Data Scientist TJO in Tokyo

Data science, statistics or machine learning in broken English

Machine learning for package users with R (6): Xgboost (eXtreme Gradient Boosting)

As far as I've known, Xgboost is the most successful machine learning classifier in several competitions in machine learning, e.g. Kaggle or KDD cups. Indeed the team winning Higgs-Boson competition used Xgboost and below is their code release.



Very fortunately, we have a good implementation for R or Python and it's distributed via GitHub. You can get it from the link below.



{xgboost} package is now out of CRAN so you have to install it with {devtools} package. README.md of the GitHub repository above shows how to install and you can easily do it.


A brief trial on a short version of MNIST datasets


Of course you may expect Xgboost will work well on our short hold-out version of MNIST datasets. Let's see its performance.

> library(xgboost)
> library(Matrix)
> train<-read.csv("short_prac_train.csv")
> test<-read.csv("short_prac_test.csv")
> train.mx<-sparse.model.matrix(label~., train)
> test.mx<-sparse.model.matrix(label~., test)
> dtrain<-xgb.DMatrix(train.mx, label=train$label)
> dtest<-xgb.DMatrix(test.mx, label=test$label)
> train.gdbt<-xgb.train(params=list(objective="multi:softmax", num_class=10, eval_metric="mlogloss", eta=0.2, max_depth=5, subsample=1, colsample_bytree=0.5), data=dtrain, nrounds=150, watchlist=list(eval=dtest, train=dtrain))
[0]	eval-mlogloss:1.738412	train-mlogloss:1.698857
[1]	eval-mlogloss:1.445343	train-mlogloss:1.381565
[2]	eval-mlogloss:1.238927	train-mlogloss:1.152097

# ...

[148]	eval-mlogloss:0.154864	train-mlogloss:0.002696
[149]	eval-mlogloss:0.155017	train-mlogloss:0.002677
> pred<-predict(train.gdbt,newdata=dtest)
> sum(diag(table(test$label,pred)))/nrow(test)
[1] 0.958


Accuracy 0.958 is superior to Random Forest and exactly the same as Deep Learning with H2O. This is why many ML competitors love Xgboost as well as Deep Learning I think.


Algorithm summary


In principle, Xgboost is a variation of boosting. In Wikipedia, boosting is defined as below.

Data excerpts -
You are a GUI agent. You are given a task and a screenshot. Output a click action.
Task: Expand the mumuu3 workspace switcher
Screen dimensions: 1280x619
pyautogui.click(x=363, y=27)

* * *

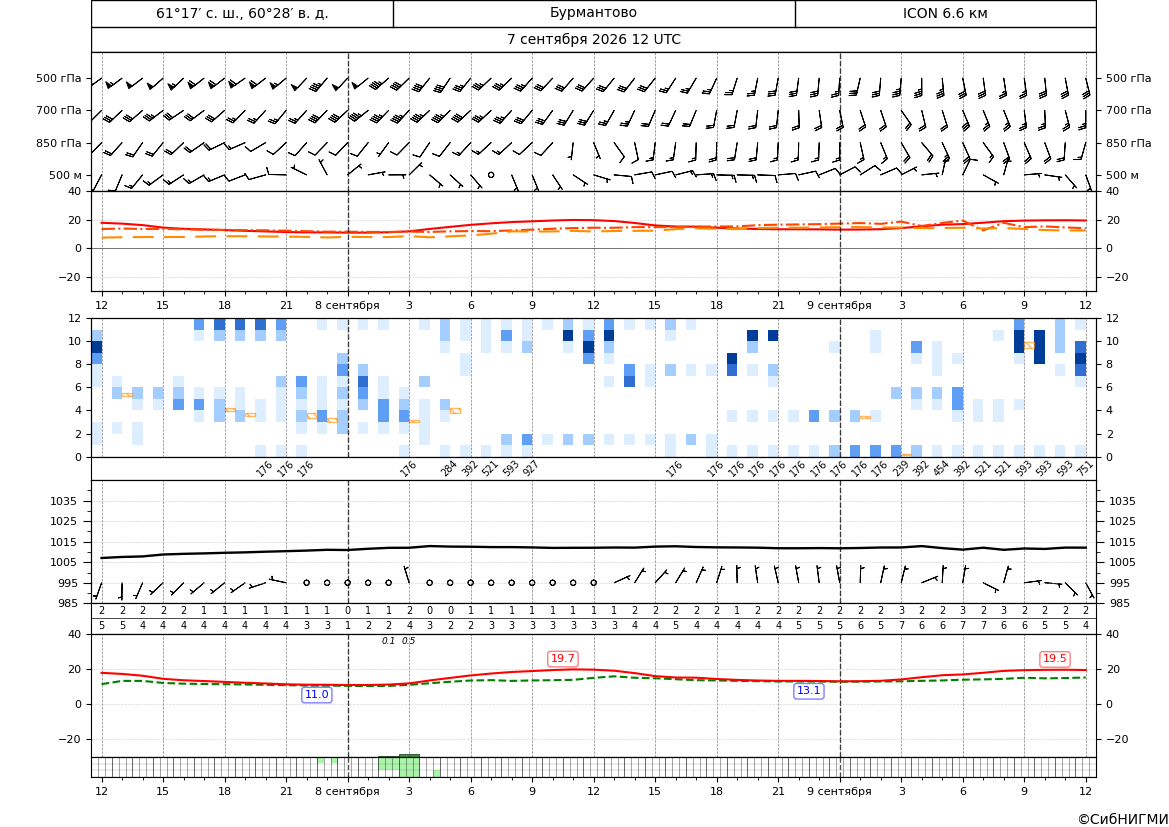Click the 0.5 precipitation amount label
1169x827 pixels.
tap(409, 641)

...

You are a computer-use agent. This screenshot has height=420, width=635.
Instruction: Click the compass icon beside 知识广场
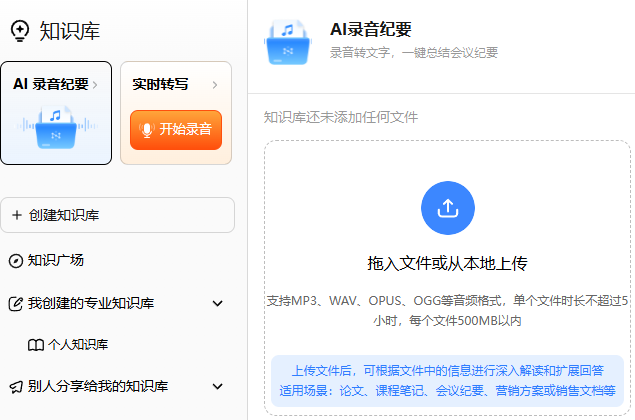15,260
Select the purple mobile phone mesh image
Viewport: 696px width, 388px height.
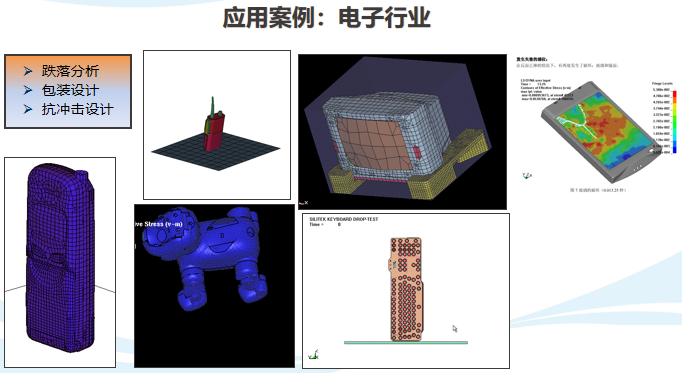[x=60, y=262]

Tasks to carry out -
1) Answer these questions from the Xgboost post, one answer per line:
(a) Which competition's winning team used Xgboost?
(b) Which package does the post say is needed to install {xgboost}?
(c) What accuracy did the trial reach on the short MNIST data?
2) Decide whether each statement agrees with the Xgboost post. Answer yes or no and quote the words of the post that settle it.
(a) The {xgboost} package can be installed from CRAN.
(b) The model in the trial was trained for 150 rounds.
(c) Xgboost scored lower than Random Forest in the trial.
3) Continue the Xgboost post from its last sentence.
The lines above are separate material and have no connection to the Xgboost post.

Responses per task -
1)
(a) The Higgs-Boson competition.
(b) The {devtools} package.
(c) 0.958.

2)
(a) No: "{xgboost} package is now out of CRAN so you have to install it with {devtools} package."
(b) Yes: "nrounds=150"
(c) No: "Accuracy 0.958 is superior to Random Forest"

3)
While boosting is not algorithmically constrained, most boosting algorithms consist of iteratively learning weak classifiers with respect to a distribution and adding them to a final strong classifier. When they are added, they are typically weighted in some way that is usually related to the weak learners' accuracy. After a weak learner is added, the data is reweighted: examples that are misclassified gain weight and examples that are classified correctly lose weight (some boosting algorithms actually decrease the weight of repeatedly misclassified examples, e.g., boost by majority and BrownBoost). Thus, future weak learners focus more on the examples that previous weak learners misclassified.

(wikipedia:en:Boosting_(machine_learning))


Different from bagging including Random Forest featured in the previous post, boosting is trained with further focusing on misclassified data points. You can see what it means in its algorithm, shown in Chapter 10 of ESL textbook.

1. Initialize f_0 (x) = argmin_{\gamma} \sum^N_{i=1} L (y_i, \gamma).


2. For  m = 1 to M:


(a) For i = 1, 2, \cdots, N, compute

r_{im} = - \left[ \frac{\partial L(y_i, f(x_i))}{\partial f(x_i)} \right]_{f=f_{m-1}} .


(b) Fit a regression tree to the targets r_{im} giving terminal regions R_{jm} (j = 1, 2, \cdots, J_m).


(c) For j = 1, 2, \cdots, J_m compute

 \gamma_{jm} = argmin_{\gamma} \displaystyle \sum_{x_i \in R_{jm}} L (y_i, f_{m-1}(x_i) + \gamma.


(d) Update  f_m(x) = f_{m-1}(x) + \sum^{J_m}_{j=1} \gamma_{jm} I(x \in R_{jm}).


3. Output  \hat{f}(x) = f_M(x).


(Note: Here Regression Tree is supposed to be used, f(x) is predictive function, L(y, f(x)) is a loss function for observation y, I(x \in R_{jm}) is an index function giving 1 if x is included in R_{jm})


If an updating part of 2.(d) is replaced with a product of (a) and some learning rate (e.g.  f_m(x) = f_{m-1}(x) - \mu r_m), it becomes just a (steepest) gradient descent. But in this case of Gradient Boosting Tree algorithm, more sophisticated updating method is used; extracting only samples from misclassified region detected by (b) step and updating f(x). It's further greedier than gradient descent and usual boosting in which only weight of each sample is adjusted for subsequent weak learners.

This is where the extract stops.